Sensing change...

Festival Marina, Stoke-on-Trent to Ramsdell Hall Railings: 8.9 miles, 1 lock
             So Phase 6 of Cleddau’s Summer Cruise is under way. It was 16 weeks ago when in bitterly cold conditions Cleddau left her mooring on the northern end of the Macclesfield Canal, heading then for Chester and Ellesmere Port.  Summer eventually arrived, the coal bucket was buried in a cupboard and the electric fan brought into action. There was the first southbound transit of the Shropshire Union, the enchanting Staffs and Worcs Canal, the first trip along the Droitwich Canals, sunny days in Stratford, time in Warwick, further south to Braunston, then to Milton Keynes and back up the North Oxford, the Coventry and Trent and Mersey Canals. Oh happy memories! Now Cleddau is just a few days away from being tucked up back at Poynton.
              Summer is leaching into Autumn: the sun is not so warm nor so high; the Captain talks of lighting a fire in the evening and the boat, it would seem, senses change too. Since being back on board a couple of days ago attention has had to be paid to a seriously shrieking fan belt (“You need another pair of hands for that mate!”), to a blown fuse in the shower waste pump and to a reluctant cratch-mounted tunnel light. Though all those were successfully tackled it is not so with the Webasto, which painstakingly produces hot water for radiators but none at all for domestic usage. Does Cleddausense that there is a winter project brewing and that change may be afoot... She is no longer a young thing, (built in 1989) and perhaps rebels against the prospect of change...
               Ready for a 10am departure this morning all was set, yet the marina looked far fuller of boats than previously.
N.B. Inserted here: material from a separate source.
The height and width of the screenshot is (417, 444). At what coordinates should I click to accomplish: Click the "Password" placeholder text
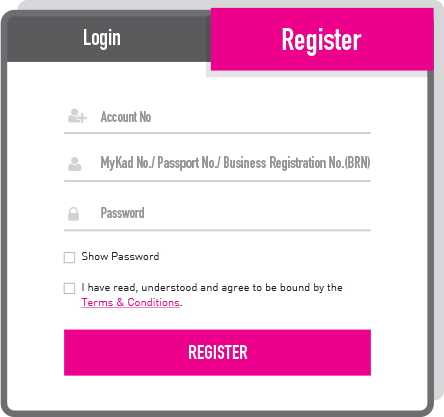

Black Prince run a hire fleet base at Stoke-on-Trent Festival Marina.  Boatwif was positioned on the bow to warn of obstacles; slowly the boat crept away from the pontoon, crept forward, forward, to almost touch nb Odette. Where two weeks ago there had been a forward view of the marina office now there were hire boats aplenty, five deep! The necessary turn from the pontoon could not be made.  The Captain entered negotiations with the hire company, nb Odette was moved and after a sharp right, a sharp left and a raised footbridge

the escape came!
              “You’ve got a big fleet here,” Boatwif had suggested.
               “Yes, twenty six boats,” came the reply. No wonder there was no room to move!
               It’s good out on the Trent and Mersey hereabouts: the channel is wide, the water deep. There is little housing to see, emptiness where old industry has been cleared away and derelict buildings gradually disintegrating. 

A pigeon dived through a window hole and a kingfisher flashed low out of the undergrowth. There’s a major rebuild going on at Middleport Pottery, business seems brisk at Longport Wharf (home of Stoke Boat Builders)

and it was peaceful enough at Westport Lake for a Canada goose to be taking a mid-morning snooze.

           A mile further on comes the infamous 1.6 mile challenge of the Harecastle Tunnel.

Here last week Techno Son-in-Law had caused consternation. He and the (pregnant) Physicist had brought Cleddau this way. “How many people on board?” the Tunnel Keeper has to ask each boat skipper. ”Two and a half,” had been Techno’s odd reply. Today it was just two, the Captain and Boatwif.  The south bound boat convoy began to emerge and were counted out safely. In went the northbound convoy, Cleddau number three. It was a slow crawl taking 55 minutes (rather than the usual 40 minutes). What does one do if not on steering duty? Turn on all the internal lights of course,

make a To Do list – and even resort to cleaning the hob. If sight-seeing from the deck beware of this – an alcove skeleton.


                  Just after midday release came (oh, the orange waters!)

and soon there was the left turn onto the Macc

and past two favourite named boats May un Mar Lady and Flirty Gertie.

The canal passes over the Trent and Mersey via Poole Aqueduct towards Hall Green and its little lock, past Scholar Green, past the fine Ramsdell Hall

- to one of the finest mooring sites this side of Tixall Wide.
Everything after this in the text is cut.